While there are several culprits responsible for waste in healthcare spending, one major player has proven particularly difficult to manage: lack of ability to predict health outcomes. This lack of predictive power, results in sheer guesswork when it comes to the allocation of resources such as home care services. To be more accurate, prediction has been difficult until the recent advent of big data. Large-scale data analytics may soon provide the tools we need to make sure that precious healthcare dollars are spent wisely. To explain how this works, it may be useful to compare healthcare spending to weather prediction.
How Healthcare is Like Meteorology
Predicting healthcare outcomes is much like predicting the weather. In the days prior to computerized weather modeling, it was difficult, depending on where you lived, to predict chances of rain 48 hours into the future, to say nothing of accurately declaring a 5-day forecast. The New England Hurricane of 1938 caught weathermen completely off-guard, with devastating consequences for residents of Long Island. Early 20th century meteorologists simply did not have access to sophisticated analytics that could integrate thousands of pieces of data into a coherent picture. Today, accurate storm forecasts permit resources to be allocated appropriately well in advance of major storms (Hurricane Katrina notwithstanding: The meteorologists predicted the storm accurately; the response is another story).

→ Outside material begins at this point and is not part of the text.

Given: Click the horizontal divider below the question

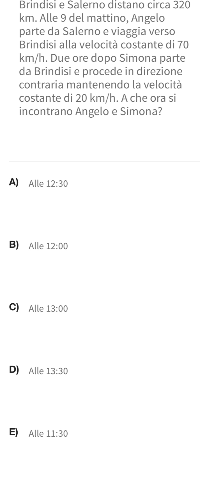Looking at the screenshot, I should pyautogui.click(x=104, y=162).
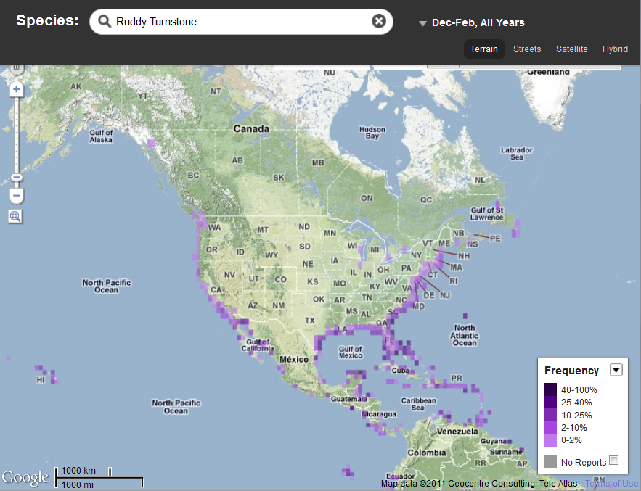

Similarly, healthcare organizations in the past had access to large amounts of data (usually in the form of insurance claims) but they lacked the means to make sense of these data, or to learn lessons that could help them allocate resources to individual patients. For example, when individuals were admitted to the hospital following a heart attack, physicians and nurses created discharge plans based on practice guidelines that were, at best the result of carefully-designed clinical trials. In practice, these discharge plans were often based on judgment and experience, not on data.
Enter Big Data
How will the next generation of “healthcare meteorologists” improve outcomes for individual patients? By means of predictive analytics! Today, when a patient is admitted to the hospital for a heart attack, their individual case is compared with millions of prior cases whose outcomes are already known. Predictive analytics allows caregivers to input all of the patient’s unique data and generate a plan that is most likely to result in the best possible outcome. In this patient’s case, this would mean preventing hospital re-admission, choosing the appropriate level of post-acute care, and allowing them to return home as healthy as possible.

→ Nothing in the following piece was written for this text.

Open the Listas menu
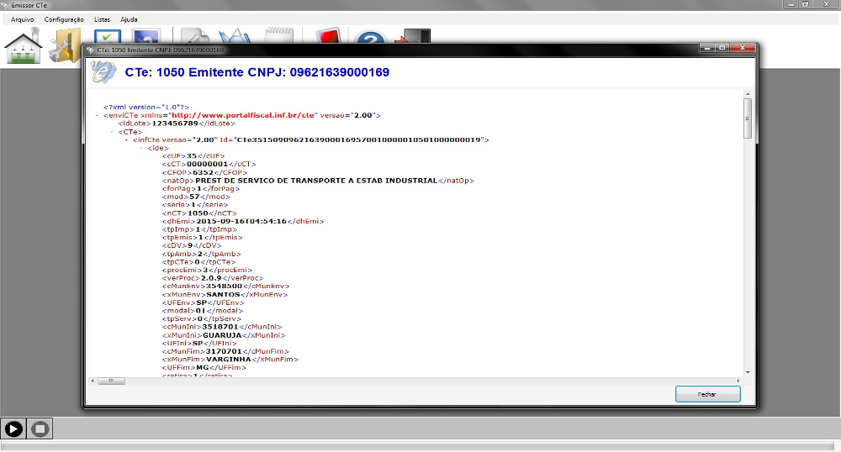This screenshot has height=452, width=841. click(102, 18)
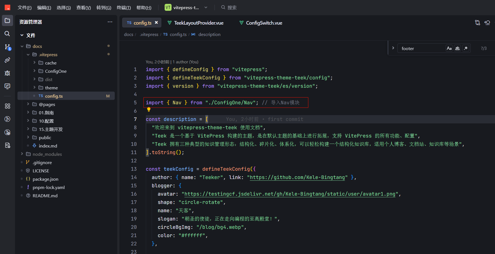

The promise of big data does not end when the patient leaves the hospital. Integrated systems of communication between the patient, their care providers, home care agencies and post-acute care facilities allow the system to learn from every patient who experiences a health event. Predictive analytics systems are designed to improve their outputs over time.
The Future of Big Data in Healthcare
In the past, decision-making in healthcare was often driven by templates and top-down practice guidelines. These worked well-enough, but big data promises to provide even better outcomes. Big data in healthcare creates decision-making processes that place the patient, not a bureaucratic, template-generating machine, at the center. The patient’s individual preferences and needs are the starting point. From there, healthcare providers will employ accurate, constantly improving data to draw a map of the shortest distance between the patient and the desired outcome, health and well-being. Today’s healthcare “weather forecasters” never had it so good.